“You have to work every day at being the best you can be. It is a project that is never-ending.”
These are Raja Phanindra Chava’s own words — and his inspiration — as he pursues an M.S. in computer engineering.
“I believe that learning is a constant process throughout life to achieve excellence,” said Chava, “and it is my primary driving force.”
After graduating with a bachelor’s degree in electrical/electronic engineering from SASTRA University in India, Chava said he realized that undergraduate studies would not be enough for him.
“I wanted to do research where major innovations take place. Virginia Tech is one of the best graduate institutions for research in the field of deep learning and graphs and that is what brought me to the university and to DAC,” he said.
Deep learning — now being used successfully in many technological areas — has always been Chava’s area of interest and integrating deep learning with network comparison using neural networks is where he finds the potential to be particularly innovative. He credits his advisor, Srijan Sengupta, with helping to guide him through the right application and approach to his research.
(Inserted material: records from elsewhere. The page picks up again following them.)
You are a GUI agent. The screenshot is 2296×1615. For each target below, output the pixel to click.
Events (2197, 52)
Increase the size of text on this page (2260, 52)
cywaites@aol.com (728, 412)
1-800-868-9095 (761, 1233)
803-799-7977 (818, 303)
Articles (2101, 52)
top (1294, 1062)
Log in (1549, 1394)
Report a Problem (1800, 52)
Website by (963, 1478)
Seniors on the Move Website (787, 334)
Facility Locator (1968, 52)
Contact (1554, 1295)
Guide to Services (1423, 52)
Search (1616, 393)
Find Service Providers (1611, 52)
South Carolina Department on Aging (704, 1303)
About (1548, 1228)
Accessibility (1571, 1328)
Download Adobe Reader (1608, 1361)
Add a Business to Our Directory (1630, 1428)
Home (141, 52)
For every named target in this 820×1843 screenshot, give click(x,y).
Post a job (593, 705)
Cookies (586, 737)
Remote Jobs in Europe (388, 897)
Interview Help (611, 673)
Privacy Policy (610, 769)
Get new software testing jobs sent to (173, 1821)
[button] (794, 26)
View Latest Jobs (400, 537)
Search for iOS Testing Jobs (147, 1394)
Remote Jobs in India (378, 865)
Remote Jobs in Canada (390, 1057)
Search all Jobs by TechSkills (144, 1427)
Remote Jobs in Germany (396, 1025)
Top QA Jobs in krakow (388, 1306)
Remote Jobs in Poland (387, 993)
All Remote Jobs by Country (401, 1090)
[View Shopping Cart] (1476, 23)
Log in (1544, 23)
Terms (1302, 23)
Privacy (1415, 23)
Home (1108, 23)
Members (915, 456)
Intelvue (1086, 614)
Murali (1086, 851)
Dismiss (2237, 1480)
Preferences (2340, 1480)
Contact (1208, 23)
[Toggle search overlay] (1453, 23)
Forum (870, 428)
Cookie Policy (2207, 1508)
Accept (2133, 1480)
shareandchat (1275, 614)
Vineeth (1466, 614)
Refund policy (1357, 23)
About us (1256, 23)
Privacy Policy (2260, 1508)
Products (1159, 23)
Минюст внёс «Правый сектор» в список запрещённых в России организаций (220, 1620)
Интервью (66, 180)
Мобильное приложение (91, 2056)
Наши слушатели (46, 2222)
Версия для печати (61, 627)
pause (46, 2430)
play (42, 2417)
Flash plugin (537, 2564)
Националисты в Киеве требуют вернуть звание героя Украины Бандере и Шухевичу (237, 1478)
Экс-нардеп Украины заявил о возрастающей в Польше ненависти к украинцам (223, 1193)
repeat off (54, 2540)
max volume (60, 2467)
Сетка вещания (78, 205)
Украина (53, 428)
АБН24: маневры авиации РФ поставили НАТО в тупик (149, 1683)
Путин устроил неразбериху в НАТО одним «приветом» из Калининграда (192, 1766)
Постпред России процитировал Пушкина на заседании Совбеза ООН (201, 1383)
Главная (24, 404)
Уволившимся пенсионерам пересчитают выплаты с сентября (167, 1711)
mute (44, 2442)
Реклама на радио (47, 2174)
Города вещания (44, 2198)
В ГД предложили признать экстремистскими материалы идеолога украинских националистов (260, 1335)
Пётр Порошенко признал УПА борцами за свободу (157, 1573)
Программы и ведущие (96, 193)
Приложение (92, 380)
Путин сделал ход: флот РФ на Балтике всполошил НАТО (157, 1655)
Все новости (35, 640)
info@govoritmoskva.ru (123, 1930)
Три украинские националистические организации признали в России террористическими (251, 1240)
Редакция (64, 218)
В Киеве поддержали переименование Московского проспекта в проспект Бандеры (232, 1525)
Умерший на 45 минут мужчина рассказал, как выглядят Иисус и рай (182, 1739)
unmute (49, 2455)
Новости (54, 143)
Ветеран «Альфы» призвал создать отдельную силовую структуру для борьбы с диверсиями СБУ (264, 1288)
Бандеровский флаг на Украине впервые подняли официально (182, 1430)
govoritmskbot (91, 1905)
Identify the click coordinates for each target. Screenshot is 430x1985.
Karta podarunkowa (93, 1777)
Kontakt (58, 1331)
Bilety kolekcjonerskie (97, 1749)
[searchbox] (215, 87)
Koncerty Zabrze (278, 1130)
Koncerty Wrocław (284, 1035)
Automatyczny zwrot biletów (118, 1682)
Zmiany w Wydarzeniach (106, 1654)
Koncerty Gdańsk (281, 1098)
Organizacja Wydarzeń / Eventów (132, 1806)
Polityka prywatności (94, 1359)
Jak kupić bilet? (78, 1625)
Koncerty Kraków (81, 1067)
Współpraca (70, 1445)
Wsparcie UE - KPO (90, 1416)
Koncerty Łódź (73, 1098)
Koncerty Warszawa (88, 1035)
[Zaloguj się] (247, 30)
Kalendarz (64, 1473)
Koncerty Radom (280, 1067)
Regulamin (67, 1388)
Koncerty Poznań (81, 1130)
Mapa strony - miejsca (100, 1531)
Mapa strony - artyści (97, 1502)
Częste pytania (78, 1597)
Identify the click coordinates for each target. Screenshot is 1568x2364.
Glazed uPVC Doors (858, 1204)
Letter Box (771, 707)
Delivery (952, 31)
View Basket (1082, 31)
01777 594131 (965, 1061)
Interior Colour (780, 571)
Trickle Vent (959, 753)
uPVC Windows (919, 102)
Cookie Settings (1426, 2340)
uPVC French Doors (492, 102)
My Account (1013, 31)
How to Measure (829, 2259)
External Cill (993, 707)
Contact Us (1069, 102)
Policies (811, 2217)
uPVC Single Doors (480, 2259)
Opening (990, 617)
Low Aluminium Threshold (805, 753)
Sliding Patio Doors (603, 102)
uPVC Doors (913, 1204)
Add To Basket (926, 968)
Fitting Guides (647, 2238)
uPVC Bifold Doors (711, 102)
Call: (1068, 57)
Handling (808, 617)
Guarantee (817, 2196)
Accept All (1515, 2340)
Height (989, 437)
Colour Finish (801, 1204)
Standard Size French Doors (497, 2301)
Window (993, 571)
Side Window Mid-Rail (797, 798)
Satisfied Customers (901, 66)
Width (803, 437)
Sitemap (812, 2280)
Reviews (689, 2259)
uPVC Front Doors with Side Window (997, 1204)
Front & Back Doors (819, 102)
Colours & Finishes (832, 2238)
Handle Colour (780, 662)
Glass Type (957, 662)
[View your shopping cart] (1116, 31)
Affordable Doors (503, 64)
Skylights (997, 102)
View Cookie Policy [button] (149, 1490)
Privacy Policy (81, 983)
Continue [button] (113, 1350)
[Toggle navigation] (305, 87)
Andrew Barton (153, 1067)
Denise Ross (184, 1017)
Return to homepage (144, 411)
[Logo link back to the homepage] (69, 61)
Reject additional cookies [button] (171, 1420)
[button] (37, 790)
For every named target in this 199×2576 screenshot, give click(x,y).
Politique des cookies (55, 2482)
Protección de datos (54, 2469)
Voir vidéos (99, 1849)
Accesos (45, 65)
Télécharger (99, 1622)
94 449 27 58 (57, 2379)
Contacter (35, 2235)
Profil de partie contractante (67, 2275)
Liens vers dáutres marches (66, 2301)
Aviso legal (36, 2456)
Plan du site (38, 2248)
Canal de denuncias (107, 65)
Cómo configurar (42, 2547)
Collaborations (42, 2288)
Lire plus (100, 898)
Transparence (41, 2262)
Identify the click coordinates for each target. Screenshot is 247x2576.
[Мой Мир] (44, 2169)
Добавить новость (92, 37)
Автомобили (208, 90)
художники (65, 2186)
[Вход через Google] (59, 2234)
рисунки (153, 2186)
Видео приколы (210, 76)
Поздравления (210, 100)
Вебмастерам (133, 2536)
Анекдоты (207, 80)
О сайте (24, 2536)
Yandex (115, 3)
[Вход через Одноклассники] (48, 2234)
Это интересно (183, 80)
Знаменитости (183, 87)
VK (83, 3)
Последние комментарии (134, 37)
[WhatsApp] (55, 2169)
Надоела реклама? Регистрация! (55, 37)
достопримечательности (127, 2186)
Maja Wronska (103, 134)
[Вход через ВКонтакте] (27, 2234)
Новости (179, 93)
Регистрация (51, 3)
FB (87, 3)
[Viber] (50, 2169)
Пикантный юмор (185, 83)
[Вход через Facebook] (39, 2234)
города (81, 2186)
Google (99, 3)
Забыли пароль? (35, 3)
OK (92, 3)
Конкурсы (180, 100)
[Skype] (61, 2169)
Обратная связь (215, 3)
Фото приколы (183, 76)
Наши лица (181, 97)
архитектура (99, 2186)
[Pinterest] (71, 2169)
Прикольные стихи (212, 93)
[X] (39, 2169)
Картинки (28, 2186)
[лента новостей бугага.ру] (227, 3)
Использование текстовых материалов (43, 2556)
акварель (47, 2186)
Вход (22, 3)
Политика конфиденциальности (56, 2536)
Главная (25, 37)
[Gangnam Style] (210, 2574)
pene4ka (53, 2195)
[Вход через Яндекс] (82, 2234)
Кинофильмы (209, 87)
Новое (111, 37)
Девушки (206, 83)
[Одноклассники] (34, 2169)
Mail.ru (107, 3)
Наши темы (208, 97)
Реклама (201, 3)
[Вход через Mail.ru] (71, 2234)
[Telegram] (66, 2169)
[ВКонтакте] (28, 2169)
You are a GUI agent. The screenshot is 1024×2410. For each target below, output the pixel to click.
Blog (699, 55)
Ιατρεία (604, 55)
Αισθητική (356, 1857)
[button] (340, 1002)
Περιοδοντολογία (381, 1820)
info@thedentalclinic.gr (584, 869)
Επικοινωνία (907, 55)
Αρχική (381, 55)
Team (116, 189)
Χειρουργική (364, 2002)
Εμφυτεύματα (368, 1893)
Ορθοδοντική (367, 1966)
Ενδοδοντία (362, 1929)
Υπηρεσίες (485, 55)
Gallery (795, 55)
“When given two or more graphs/networks, I am trying to find out the degree of similarity between them,” Chava said. “Social networking has become a major force in the contemporary world and networking is all about connections. If you look at connections between people in social networks from a research perspective, they are nothing but graphs with people as nodes and connection between them as edge. It would be great if we could compare connections between people from various social media networks.”
Chava’s goal is to work for a Fortune 500 company in a position that aligns to his research interests. His projected graduation is May 2019.